I can't do it by myself.

Ack!  It pains me to say that.  I absolutely, positively hate admitting that I need help.  Even worse, I hate asking for help.  This time, though, I'm going to have to.  See, before I can finish painting the trim in there, I need to remove the hardware from two transom windows and from the clothes press.  The clothes press has eight hinges, four cabinet latches, and two (or maybe three) ornate hooks.  Of course, every bit of this hardware has paint glommed all over it.  The screws aren't even visible on the transom hardware.  I've tried the old trick of putting the screwdriver in the slot and then whacking it with a hammer, I've tried using stripper to get the paint off the screws, but no matter what I try, I just can't get a good enough bite on the screw to remove it.  I shouldn't feel bad about this, I guess, because I remember Mare having a lot of trouble getting the hinges off the doors when we restored that hardware.  (Now that I think about it, I seem to remember nagging asking him to take the rest of the hardware off the doors and windows...)

So, until I can get someone over here to help me, I can't finish the other parlor.  Unless one of you fine people reading this has another idea for how to remove painted-over hardware...Know it?  Spill it in the comments.  Please and thank you!


  1. A utility knife works very well for getting at painted-over hardware. You can use it to cut around the edges, to burrow down to the screws, and to clean out the screw slots. Once you get the blade down into the paint, it generally will flake off just by twisting the tool.

    Oh, and while we're on the subject of painted over hardware, add a little TSP to your crockpot next time. The paint will come off more easily.

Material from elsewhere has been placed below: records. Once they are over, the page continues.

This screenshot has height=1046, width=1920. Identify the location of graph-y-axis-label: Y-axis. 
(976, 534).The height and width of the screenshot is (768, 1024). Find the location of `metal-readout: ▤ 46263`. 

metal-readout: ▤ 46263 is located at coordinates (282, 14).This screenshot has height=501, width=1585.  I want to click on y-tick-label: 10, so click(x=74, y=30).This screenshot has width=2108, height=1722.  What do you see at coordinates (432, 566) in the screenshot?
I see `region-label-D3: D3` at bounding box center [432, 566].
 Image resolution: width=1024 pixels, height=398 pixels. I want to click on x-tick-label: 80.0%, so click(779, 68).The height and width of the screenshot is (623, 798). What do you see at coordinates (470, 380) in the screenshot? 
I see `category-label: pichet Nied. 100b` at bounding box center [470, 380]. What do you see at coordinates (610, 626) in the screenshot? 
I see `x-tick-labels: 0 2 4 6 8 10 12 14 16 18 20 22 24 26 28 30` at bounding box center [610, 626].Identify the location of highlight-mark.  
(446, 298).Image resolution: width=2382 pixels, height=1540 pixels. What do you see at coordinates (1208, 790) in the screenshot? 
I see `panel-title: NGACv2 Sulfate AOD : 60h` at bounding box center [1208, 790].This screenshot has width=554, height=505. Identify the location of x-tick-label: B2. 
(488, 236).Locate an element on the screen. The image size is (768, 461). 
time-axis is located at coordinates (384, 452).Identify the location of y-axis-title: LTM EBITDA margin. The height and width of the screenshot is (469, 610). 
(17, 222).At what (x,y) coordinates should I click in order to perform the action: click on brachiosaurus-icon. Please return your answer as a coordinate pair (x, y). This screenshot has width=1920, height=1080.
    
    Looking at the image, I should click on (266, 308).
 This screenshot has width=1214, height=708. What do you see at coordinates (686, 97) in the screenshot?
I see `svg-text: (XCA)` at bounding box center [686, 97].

A wire brush will get it out nooks and crannies.

  2. I'll second the utility knife for removing paint from screw heads.

    As for removing paint from door hardware I normally just put a little Dawn in a large pot of water and let it simmer on low overnight. The paint usually just slides right off.

  3. Once the slots in the screws are visible I always had trouble keeping the screwdriver in the slot and turning the screwdriver at the same time.Until recently when I said to idiot what would you do if this was a rusty bolt on a engine? Duh.....torque multiplier.I put a screwdriver bit in a small socket and used my ratchet with a pipe on the handle to lengthen it (thus multiplying the force). Use one hand to press on the ratchet head to keep the screwdriver bit in the slot and use the other hand to turn the ratchet.Seriously, I was shocked how easy the screws turned. Because of 30+ years of wrenching for a living, I have no strength in my hands or my wrists and elbows. They are just worn out.It's is still very important to clean out the slot completely and to use the screw driver bit that is the widest and thickest that will fit in the slot. Too narrow and or too thin of a bit will gouge the slot possibly making it impossible to reinstall. If you have a screwdriver set with interchangeable bits you should also find a sq socket to use with a ratchet. See WTB.